Separated by thousands of miles, Washington, D.C. can feel like a world away from rural Alaska especially when it comes to policymaking but one Calista Shareholder is making it her mission to bridge the divide. Deborah Vo was appointed to serve as the rural outreach coordinator for U.S. Senator Lisa Murkowski in March 2014. In her new position Deborah is the “eyes and ears” for the Senator when it comes to rural issues.
“If there is a question of a federal matter, hopefully I am a face that is recognized as someone that not only listens with her head but also her heart,” said Deborah. “I want folks to know [Senator Murkowski] does have a presence among Alaska Native populations.”
Deborah grew up in Saint Mary’s and is the youngest of 10 children. She credits her grandparents, siblings and parents, Fred and Domitilla Alstrom, for her drive and career success. Growing up around a loving family and in a caring community helped nurture her passion for public service. She said education was always important to her.
“It’s a journey; there’s so much to learn and so much to give back; there should be no excuse not to,” said Deborah. “We are all born equally with this gift; use it.”

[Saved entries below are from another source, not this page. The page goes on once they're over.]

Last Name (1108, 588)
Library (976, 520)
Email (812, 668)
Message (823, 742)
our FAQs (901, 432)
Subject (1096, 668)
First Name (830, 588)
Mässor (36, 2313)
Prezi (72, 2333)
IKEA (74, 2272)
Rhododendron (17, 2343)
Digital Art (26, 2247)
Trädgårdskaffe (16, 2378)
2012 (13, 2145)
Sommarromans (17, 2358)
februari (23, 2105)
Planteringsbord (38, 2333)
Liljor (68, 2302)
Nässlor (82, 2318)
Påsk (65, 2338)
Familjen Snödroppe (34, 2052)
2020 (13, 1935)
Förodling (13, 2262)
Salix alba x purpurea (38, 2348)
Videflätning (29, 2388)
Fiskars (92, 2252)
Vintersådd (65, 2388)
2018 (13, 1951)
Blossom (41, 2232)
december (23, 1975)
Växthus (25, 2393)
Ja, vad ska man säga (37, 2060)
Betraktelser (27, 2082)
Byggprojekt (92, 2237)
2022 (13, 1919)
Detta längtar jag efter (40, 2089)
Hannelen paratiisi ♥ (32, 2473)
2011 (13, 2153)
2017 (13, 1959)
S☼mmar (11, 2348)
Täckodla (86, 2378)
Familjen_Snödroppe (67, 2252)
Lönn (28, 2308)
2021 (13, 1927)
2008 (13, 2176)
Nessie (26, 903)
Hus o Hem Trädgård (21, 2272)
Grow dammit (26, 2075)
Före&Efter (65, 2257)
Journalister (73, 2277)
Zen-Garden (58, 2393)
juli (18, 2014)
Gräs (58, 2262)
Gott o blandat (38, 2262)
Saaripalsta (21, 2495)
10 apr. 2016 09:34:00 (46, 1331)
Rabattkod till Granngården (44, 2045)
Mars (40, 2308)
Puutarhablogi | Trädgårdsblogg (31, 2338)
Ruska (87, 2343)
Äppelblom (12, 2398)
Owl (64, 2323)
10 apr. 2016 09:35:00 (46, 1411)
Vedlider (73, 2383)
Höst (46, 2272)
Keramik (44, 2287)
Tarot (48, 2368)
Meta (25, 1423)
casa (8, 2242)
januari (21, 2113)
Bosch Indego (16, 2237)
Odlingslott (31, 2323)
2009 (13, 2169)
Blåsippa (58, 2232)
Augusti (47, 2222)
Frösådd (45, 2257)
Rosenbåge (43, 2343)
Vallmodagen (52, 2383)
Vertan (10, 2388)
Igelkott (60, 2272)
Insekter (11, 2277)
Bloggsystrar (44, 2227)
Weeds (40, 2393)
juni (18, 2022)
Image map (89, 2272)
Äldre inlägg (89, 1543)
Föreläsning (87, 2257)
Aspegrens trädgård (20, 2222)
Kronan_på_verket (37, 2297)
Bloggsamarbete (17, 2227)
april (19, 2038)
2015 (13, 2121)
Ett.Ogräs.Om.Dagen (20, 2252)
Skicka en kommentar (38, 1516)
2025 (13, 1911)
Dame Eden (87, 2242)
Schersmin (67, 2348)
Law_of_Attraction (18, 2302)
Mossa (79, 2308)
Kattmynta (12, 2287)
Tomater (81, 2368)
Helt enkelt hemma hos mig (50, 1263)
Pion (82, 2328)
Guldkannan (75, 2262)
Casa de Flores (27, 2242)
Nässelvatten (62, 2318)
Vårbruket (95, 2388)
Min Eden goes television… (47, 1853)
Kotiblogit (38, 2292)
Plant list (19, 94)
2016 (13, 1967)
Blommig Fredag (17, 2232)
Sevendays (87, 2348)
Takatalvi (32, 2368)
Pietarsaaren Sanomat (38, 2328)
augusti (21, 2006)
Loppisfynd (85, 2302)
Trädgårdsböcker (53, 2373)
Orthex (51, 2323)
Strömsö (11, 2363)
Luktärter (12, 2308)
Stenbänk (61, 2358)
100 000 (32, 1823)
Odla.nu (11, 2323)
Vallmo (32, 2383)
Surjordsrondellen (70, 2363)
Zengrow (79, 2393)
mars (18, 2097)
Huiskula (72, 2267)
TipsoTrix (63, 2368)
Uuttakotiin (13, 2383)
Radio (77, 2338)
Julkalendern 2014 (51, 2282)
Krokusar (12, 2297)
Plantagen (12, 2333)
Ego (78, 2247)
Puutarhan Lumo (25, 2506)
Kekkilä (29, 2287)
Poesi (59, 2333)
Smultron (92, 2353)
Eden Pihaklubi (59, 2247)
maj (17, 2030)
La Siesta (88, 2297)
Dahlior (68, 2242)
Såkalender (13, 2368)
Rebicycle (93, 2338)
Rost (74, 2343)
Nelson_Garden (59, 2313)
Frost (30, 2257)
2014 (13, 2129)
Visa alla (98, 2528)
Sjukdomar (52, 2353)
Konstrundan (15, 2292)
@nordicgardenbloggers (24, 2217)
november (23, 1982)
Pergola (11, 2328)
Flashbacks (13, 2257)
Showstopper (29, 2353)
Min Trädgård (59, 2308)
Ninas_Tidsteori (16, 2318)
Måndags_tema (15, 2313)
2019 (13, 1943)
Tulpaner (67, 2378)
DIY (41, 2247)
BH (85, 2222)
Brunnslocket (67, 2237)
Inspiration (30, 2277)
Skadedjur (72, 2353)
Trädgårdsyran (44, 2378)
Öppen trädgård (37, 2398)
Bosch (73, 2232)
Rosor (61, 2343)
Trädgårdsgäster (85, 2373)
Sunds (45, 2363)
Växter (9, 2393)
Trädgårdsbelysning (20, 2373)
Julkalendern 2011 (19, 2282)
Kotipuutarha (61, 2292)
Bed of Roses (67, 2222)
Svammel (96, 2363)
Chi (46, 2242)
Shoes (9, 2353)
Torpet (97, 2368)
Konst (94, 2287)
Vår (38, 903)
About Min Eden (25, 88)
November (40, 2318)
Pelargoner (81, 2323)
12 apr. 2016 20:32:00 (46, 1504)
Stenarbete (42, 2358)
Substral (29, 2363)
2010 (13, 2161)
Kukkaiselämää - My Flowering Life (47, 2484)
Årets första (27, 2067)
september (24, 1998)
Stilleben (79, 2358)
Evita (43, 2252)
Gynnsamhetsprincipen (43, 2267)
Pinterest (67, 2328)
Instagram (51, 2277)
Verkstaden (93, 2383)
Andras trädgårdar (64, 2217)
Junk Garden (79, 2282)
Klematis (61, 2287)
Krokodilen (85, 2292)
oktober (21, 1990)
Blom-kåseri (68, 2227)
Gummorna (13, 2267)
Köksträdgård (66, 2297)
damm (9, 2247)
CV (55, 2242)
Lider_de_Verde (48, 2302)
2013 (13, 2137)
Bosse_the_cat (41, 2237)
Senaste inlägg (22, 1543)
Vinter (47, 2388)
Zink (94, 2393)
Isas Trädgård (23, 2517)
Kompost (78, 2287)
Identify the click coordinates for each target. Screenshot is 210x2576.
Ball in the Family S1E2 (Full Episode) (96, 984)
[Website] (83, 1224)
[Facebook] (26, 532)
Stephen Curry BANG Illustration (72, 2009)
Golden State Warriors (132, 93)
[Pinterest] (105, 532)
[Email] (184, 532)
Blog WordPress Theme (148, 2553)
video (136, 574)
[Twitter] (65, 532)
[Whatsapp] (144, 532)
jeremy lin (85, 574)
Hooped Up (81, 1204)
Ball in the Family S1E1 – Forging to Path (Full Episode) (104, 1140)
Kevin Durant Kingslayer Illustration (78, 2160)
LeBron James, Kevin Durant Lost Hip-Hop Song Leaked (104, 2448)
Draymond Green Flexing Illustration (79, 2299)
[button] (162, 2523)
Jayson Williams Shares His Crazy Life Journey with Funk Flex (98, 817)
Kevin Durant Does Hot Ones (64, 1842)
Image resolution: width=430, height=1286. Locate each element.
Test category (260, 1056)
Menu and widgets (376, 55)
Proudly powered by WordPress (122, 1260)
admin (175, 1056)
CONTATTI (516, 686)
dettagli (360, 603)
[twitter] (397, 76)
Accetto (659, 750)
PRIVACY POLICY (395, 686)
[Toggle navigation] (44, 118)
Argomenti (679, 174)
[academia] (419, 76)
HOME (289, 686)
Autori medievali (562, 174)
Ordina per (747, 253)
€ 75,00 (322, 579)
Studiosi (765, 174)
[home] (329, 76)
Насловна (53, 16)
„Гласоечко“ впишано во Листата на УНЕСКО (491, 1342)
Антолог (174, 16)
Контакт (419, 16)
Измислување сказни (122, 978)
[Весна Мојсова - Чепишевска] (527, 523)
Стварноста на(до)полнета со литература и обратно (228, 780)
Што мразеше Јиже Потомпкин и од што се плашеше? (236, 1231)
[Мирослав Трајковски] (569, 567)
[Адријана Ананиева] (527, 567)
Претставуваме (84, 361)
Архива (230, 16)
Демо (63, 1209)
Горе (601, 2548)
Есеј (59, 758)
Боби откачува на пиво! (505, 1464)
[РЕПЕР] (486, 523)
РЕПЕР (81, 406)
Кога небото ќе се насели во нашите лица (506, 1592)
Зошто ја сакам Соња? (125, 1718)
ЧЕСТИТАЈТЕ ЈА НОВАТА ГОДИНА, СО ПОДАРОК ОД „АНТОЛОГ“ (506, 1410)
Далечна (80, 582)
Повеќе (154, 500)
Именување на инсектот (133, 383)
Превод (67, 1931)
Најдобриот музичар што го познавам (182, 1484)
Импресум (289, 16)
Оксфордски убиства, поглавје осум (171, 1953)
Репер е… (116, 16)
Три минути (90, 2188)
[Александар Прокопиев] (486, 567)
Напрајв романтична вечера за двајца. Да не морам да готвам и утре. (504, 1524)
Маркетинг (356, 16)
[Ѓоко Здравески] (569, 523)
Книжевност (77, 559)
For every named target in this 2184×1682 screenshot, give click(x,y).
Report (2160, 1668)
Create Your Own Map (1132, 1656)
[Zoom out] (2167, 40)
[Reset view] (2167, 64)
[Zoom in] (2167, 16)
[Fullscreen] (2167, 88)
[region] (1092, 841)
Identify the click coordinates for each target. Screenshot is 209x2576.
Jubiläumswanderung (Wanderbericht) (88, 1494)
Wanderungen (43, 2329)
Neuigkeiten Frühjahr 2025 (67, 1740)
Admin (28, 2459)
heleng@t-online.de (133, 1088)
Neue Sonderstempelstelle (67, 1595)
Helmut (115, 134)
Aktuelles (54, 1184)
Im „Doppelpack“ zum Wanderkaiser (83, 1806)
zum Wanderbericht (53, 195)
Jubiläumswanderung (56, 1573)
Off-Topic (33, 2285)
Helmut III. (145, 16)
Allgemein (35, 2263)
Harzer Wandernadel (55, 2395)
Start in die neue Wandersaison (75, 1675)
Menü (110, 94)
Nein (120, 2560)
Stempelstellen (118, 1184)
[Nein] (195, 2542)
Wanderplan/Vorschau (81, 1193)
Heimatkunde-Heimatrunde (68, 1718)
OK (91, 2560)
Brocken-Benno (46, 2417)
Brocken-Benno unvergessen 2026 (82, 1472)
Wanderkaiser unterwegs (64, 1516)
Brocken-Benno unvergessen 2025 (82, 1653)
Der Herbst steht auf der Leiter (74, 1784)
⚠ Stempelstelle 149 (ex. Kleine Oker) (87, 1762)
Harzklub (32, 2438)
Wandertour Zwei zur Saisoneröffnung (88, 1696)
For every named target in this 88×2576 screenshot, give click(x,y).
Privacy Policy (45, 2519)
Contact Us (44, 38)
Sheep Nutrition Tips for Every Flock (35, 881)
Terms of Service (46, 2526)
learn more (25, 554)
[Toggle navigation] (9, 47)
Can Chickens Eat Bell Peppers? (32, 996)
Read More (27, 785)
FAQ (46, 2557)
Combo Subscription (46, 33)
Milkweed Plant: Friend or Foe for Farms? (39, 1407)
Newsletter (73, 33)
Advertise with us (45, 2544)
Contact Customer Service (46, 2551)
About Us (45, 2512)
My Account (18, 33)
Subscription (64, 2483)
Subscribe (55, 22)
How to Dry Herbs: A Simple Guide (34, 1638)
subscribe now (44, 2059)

She earned her Bachelor of Arts degree in Business at Elms College in Chicopee, Massachusetts, with the help of a Calista Education and Culture, Inc. scholarship. Upon graduation she moved back to Saint Mary’s to begin working for the city.
“The idea of public service and giving back was very important to me,” said Deborah. “For a place that gave me so much in terms of what it was to be.”
Deborah worked for the city and tribe before moving to Anchorage to pursue her Master of Business Administration degree at Alaska Pacific University. During her graduate studies, she worked with the Alaska Native Health Board. It was during that time discussions were being held regarding tribal management at the new Native hospital, the Alaska Native Medical Center. Deborah worked with a team to help shape the Alaska Native Tribal Health Consortium (ANTHC).
“Today, 18 years later, ANTHC is a tribal self-determination model for the rest of Indian country,” said Deborah.
Deborah’s passion for helping rural communities led her to become an expert in the areas of Alaska Native health care, rural energy issues and subsistence rights. She spent time managing rural projects for the Alaska Energy Authority and working with Community Development Quota (CDQ) program groups in the
Lower Yukon and Kuskokwim, as well as with a statewide tribal organization for four years.
With her expertise in these important rural issues, Deborah will work with rural Alaskans and use her knowledge to advise Senator Murkowski’s policy team about how to best help rural Alaskans.